Changelog

All notable changes to this project will be documented in this file.

The format is based on Keep a Changelog, and this project adheres to Semantic Versioning.

[0.3.0] - 2026-03-28

Advanced Local ML Scanners: Introduced powerful offline Machine Learning / NLP modules.
Aho-Corasick Algorithm: Implemented finite-state automaton for O(n) exact string matching on known T4_PROMPT_INJECTION payloads.
Local BERT Pipeline: Embedded zero-day deep learning text-classification (huggingface, sentence-transformers) for detecting polymorphic prompt and ATS manipulations.
TF-IDF & Jaccard Similarity: Leveraged scikit-learn to identify keyword stuffing and statistical term deviations (T5_RANKING_MANIPULATION and T9_ATS_MANIPULATION).
Shannon Entropy Scoring: Integrated structured mathematical calculations to detect hardcoded API Keys, Passwords, and Data Exfiltration streams.
Dynamic Feature Flags: Added granular explicit opt-ins via ScanConfig (enable_advanced_ahocorasick, enable_advanced_bert, etc.) safely defaulting to False for backwards compatibility.
Examples: Included isolated feature scripts (08_advanced_ml_scanners.py) and fully stacked maximum security scripts (09_recommended_advanced_scan.py).

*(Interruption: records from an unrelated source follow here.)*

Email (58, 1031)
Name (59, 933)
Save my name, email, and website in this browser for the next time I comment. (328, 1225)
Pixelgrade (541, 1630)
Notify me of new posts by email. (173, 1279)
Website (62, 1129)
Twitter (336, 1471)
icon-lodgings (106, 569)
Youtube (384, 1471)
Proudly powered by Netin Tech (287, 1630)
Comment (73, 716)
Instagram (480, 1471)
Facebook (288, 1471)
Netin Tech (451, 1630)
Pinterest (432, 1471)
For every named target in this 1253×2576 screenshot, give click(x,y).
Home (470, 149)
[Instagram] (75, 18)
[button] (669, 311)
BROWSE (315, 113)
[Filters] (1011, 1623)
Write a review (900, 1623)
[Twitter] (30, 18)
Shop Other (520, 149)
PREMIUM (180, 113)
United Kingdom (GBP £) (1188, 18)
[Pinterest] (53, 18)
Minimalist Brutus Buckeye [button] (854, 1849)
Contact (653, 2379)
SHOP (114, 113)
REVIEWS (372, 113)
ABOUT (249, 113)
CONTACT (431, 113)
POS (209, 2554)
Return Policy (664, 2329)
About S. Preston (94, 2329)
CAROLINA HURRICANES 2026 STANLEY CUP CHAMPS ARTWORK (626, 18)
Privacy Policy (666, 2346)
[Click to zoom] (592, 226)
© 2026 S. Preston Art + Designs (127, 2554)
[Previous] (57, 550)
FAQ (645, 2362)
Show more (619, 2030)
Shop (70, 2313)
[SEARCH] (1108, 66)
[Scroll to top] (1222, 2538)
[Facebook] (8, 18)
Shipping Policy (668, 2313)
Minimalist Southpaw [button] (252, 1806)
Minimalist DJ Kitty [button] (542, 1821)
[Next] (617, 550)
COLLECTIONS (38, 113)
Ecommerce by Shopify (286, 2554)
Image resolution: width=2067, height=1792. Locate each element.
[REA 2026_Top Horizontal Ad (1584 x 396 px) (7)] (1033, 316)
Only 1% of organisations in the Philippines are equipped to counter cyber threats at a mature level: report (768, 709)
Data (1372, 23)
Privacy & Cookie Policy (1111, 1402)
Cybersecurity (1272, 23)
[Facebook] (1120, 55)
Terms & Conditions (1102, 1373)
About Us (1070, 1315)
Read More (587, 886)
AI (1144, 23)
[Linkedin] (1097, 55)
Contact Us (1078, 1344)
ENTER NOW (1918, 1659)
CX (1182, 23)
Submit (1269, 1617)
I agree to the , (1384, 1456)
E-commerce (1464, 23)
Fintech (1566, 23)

Shifted project distribution state to Development Status :: 5 - Production/Stable.
Fixed several legacy test expectations that failed under optimized false-positive bounds tuning.
Resolved top-level GitHub Actions scorecard vulnerability by adopting strict job-level contents permissions on PyPI build matrix.
Atheris pipeline dependencies synchronized/bumped to 3.0.0.

PPTX Support: Full layout mapping, recursive embedded object tracking, and metadata extraction for Microsoft PowerPoint presentations.
XLSX Support: Full spreadsheet parsing, cell value extraction, and DDE link (Active Content) detection for Microsoft Excel files.
T2 (Active Content): Refined scanning capabilities to natively track dynamic external payload queries in .pptx and .xlsx.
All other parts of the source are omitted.